Pilot programs use dogs working with handlers to harness the canines’ natural abilities for new uses in conservation

By Molly Priddy
Marie Everett works with Gracie as they train to herd sheep in the Bitterroot Valley on June 17, 2016. Greg Lindstrom | Flathead Beacon

STEVENSVILLE – When she first got here, the black-and-white longhaired border collie loved the wide open space of this ranch, but didn’t really understand the sheep.

Eight weeks ago, these unshorn yearlings smelled interesting and didn’t bark at her, but that was about as much as Gracie cared; she was in a new place, away from her family and her pet cat, and she needed to settle into her surroundings.

But last Friday, on a perfect, early-summer day down in the Bitterroot Valley of Western Montana, only the sheep existed. Gracie pulled politely at her leash, earning a couple “Excuse yous” from Wind River Bear Institute trainer Ally Cowan until it was finally her turn, her time to tap into the deep, instinctual urge to move those sheep from Point A to Point B.

A quick, flashy run at the bleating herd scatters them, but under shepherd Marie Everett’s direction, Gracie was soon loping in circles, pressuring the sheep to move forward in the corral.

Nearby, Gracie’s human, Mark Biel, rested his arms on the worn wood of the corral fence and watched with a smile. He’s tall and calm, with the quietness so often found in people who spend much of their time in the wilderness.

As the natural resources program manager in Glacier National Park, Biel was in as much training as Gracie last week. Together, they will be the first of their kind in the park – a human-canine duo whose job several days a week will be hazing away the bighorn sheep and mountain goats that tend to congregate on Logan Pass.

It’s a big jump from pet to environmental guard dog, but Gracie, like several other dogs who have recently taken jobs in conservation, is undaunted. During a break from chasing sheep in the heat, she trotted to Biel’s feet and rested in the shade, poking her soft muzzle through the fence for a scratch, which she quickly received, along with praise.

It’s this connection, the nearly automatic reaction from humans to the dogs, that’s important for Gracie and her brethren to be successful. Because really, though the dogs are the ones currently working, it’s human minds and behavior that need the training.

“Instead of just going up there and trying to chase the wildlife off, you’re really not going to change what you’re looking for. It’s people we’re trying to change,” Biel said. “But when you have a dog, especially a photogenic dog, people, you get them hooked.”

Gracie trains in the Bitterroot Valley on June 17, 2016. Greg Lindstrom | Flathead Beacon
Gracie trains in the Bitterroot Valley on June 17, 2016. Greg Lindstrom | Flathead Beacon

Humans and dogs have been working on the same team and benefiting from it for more than 33,000 years, according to an analysis of DNA research from the Royal Institute of Technology in Sweden.
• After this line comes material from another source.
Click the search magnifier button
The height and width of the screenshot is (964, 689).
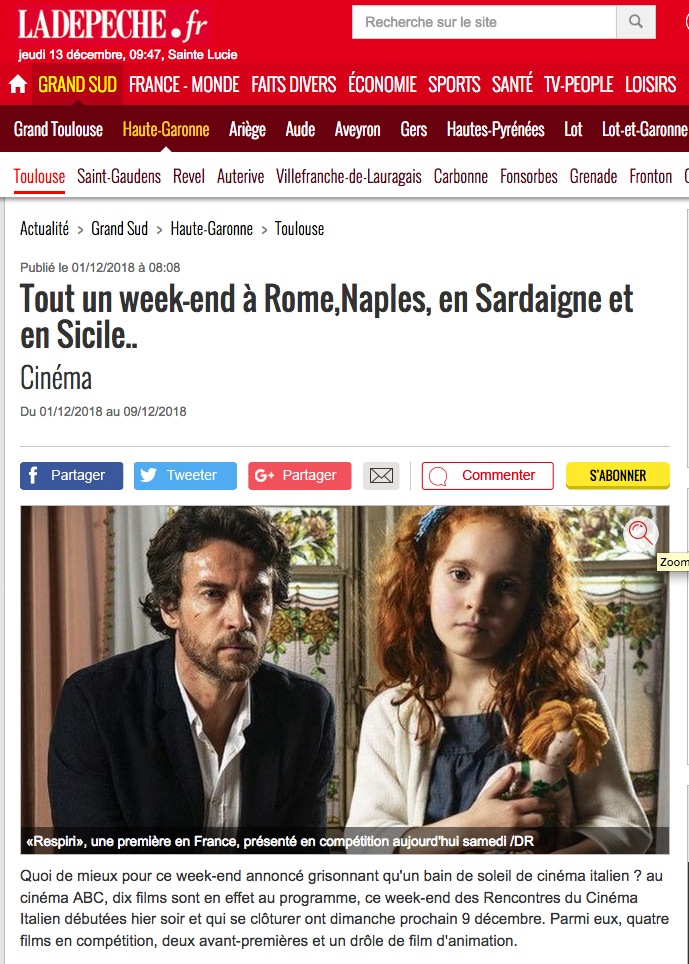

In Montana, the romantic image of cowboys in the wide-open prairies herding cattle into the endless horizon isn’t complete without a faithful working dog there to help keep the livestock in line. Dogs also played the companion role when riding the trail meant seeing more animals than people.

Canines’ roles have evolved along with our needs. It is now common to see a K9 police unit with a German Shepherd in tow, ready to intimidate, track, and capture a fleeing suspect. Drug task forces, along with security forces in most transportation hubs, have utilized dogs’ incredible sense of smell to detect all manner of illegal substances. And medical alert dogs are specially trained to pick up on cues to help keep their people safe and alive.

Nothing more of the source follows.